» **To be done**
Extend the blog post comparing Andrew Cuomo to Richard Nixon, picking up right after its final sentence.

» **Supplied text**

Perdido 03

Perdido 03

Saturday, August 2, 2014

Andrew Cuomo As Richard Nixon

The Nixon parallels for Andrew Cuomo were present well before the Moreland mess - both are known as famously controlling politicians with a penchant for ruling both friends and enemies through fear and intimidation, both had their "time in the wilderness" (Nixon from 1962-1968 after his famous "You won't have Dick Nixon to kick around anymore..." concession speech when he lost his race for the California governorship; Cuomo from 2002-2006 after he lost a gubernatorial primary to Carl McCall and was blamed by many in the black community for playing spoiler in the race.)

There is now another parallel between Cuomo and Nixon - the cover-up is the thing that got Nixon in Watergate and now it may be the final nail in Cuomo's political coffin as well:

Cuomo, who runs a state that leads the nation in federal public corruption convictions, is being informally scrutinized, and may soon be officially investigated, by the U.S. Attorney for witness tampering and obstruction of justice. He’s essentially being accused of strong-arming members of a state investigative panel that was originally formed — wait for it — to stamp out corruption in the state.

» **Recorded data**
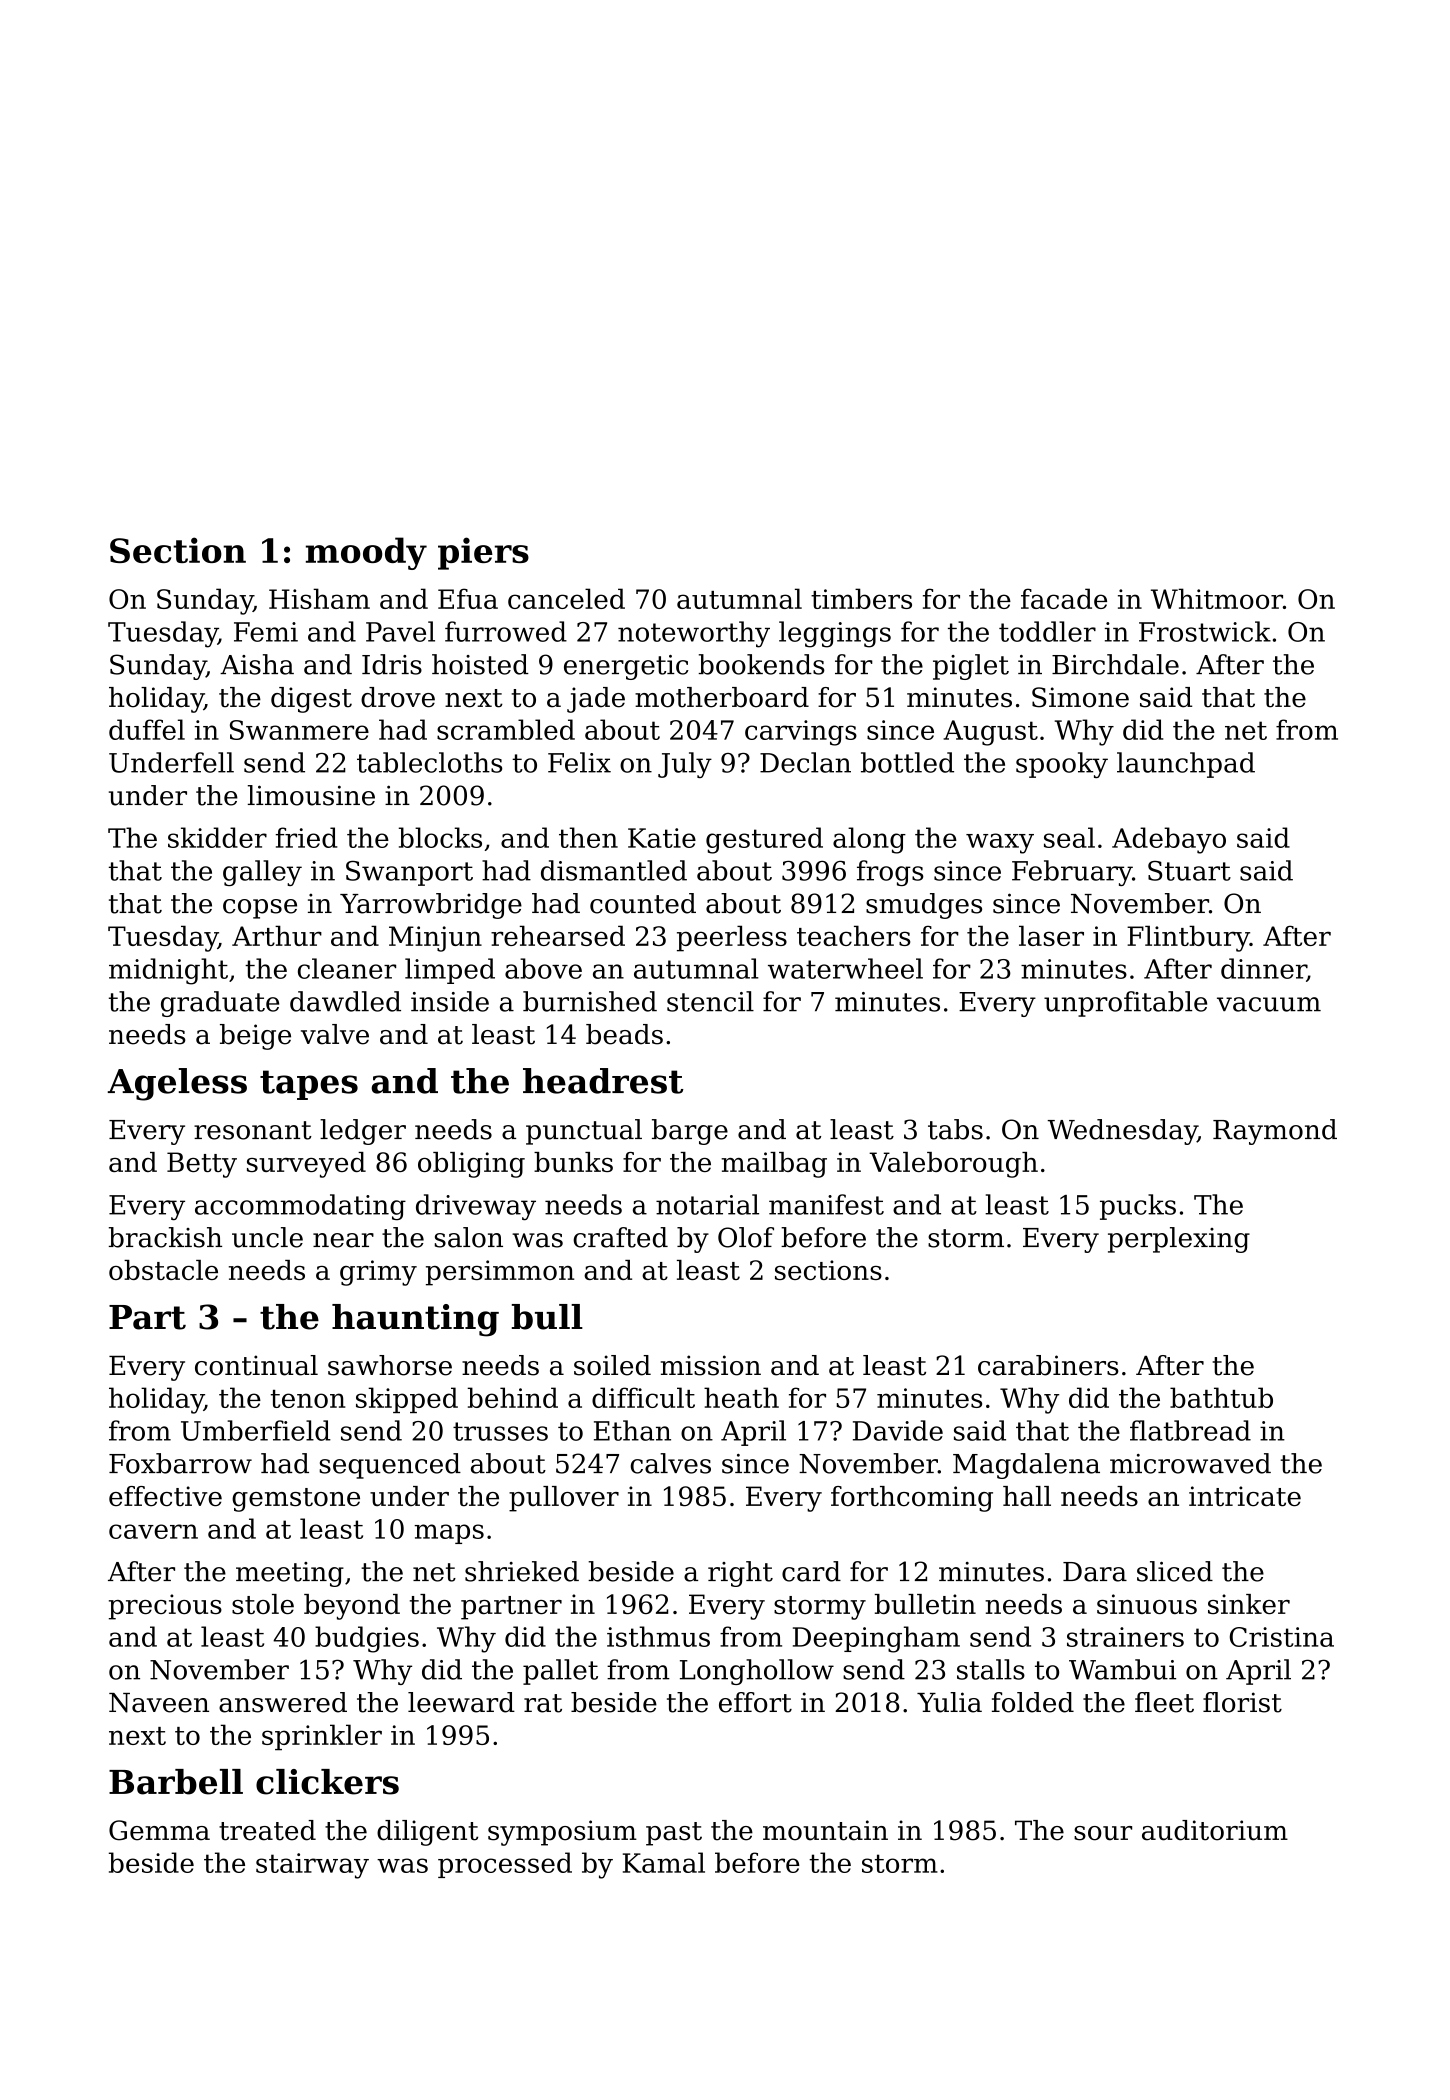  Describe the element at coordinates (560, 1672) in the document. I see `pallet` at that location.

» **Written response**
It dates back to spring of 2013, when no less than six New York lawmakers were arrested — not investigated, but physically arrested — on suspicion of bribing party officials for ballot access. In response to the subsequent uproar, Cuomo formed a special type of New York investigative body called a Moreland Commission to root out corruption amongst state legislators. However, as was later reported, the governor’s office routinely interfered with investigations that came too close to the governor, and Cuomo shut down the commission entirely after nine months.

That would be a sufficient scandal, but there’s more. The U.S. Attorney in New York, Preet Bharara, launched an investigation. A number of the commission’s members rose to Cuomo’s defense, and there’s now suspicion that the governor may have illegally coerced the commission’s members to wage those defenses. Put differently, Cuomo is being accused of forcing people to do something, then forcing them to say that he never forced them to do it.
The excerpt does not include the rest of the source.